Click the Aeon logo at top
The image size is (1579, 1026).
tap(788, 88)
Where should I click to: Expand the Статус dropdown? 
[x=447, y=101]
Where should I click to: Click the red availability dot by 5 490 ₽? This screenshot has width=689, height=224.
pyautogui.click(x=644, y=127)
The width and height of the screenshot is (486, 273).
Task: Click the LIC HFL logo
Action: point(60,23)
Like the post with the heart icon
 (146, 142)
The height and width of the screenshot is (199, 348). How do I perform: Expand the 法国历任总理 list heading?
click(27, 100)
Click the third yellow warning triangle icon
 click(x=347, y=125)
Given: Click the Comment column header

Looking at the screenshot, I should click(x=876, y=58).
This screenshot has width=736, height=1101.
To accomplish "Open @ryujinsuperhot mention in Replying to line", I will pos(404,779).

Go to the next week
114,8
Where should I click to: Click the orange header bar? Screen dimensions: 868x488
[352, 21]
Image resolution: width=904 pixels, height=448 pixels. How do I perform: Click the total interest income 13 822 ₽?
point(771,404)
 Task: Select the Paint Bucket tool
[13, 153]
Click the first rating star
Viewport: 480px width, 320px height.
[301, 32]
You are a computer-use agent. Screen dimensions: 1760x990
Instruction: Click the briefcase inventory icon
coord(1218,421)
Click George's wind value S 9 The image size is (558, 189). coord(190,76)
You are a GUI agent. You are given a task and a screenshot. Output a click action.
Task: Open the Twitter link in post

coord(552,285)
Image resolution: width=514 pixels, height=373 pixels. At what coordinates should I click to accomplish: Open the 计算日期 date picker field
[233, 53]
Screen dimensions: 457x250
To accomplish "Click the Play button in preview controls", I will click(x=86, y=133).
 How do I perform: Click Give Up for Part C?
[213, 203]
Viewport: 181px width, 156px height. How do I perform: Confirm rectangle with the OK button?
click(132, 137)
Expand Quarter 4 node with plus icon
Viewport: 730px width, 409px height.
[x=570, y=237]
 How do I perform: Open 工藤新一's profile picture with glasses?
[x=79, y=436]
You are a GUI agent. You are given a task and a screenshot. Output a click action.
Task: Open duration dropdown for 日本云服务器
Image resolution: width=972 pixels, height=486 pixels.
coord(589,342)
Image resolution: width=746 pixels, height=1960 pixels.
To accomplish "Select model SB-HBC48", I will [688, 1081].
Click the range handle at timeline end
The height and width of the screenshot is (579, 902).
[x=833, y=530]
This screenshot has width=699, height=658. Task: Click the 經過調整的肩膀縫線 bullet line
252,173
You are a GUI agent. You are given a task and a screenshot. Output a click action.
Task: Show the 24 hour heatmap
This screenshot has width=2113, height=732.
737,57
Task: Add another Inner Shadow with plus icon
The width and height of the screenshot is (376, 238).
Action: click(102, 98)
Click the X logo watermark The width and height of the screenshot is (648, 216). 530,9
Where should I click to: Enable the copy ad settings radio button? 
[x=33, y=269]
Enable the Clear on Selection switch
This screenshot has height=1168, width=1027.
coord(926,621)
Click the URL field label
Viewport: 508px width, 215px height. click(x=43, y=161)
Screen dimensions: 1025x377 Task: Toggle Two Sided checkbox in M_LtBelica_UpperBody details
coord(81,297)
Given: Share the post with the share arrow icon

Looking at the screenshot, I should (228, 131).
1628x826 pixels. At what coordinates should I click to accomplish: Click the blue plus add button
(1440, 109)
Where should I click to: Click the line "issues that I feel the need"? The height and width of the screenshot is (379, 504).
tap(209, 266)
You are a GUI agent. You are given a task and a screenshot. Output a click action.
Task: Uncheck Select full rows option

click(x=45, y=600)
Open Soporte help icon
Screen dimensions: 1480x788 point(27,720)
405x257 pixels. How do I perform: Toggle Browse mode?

§ **YOUR INSTRUCTIONS**: Write out, word for word, the line containing "Task: Uncheck Select full rows option" and all the lines after it in the entries above, and nothing more.

§ **TASK SOLUTION**:
Task: Uncheck Select full rows option

click(x=45, y=600)
Open Soporte help icon
Screen dimensions: 1480x788 point(27,720)
405x257 pixels. How do I perform: Toggle Browse mode?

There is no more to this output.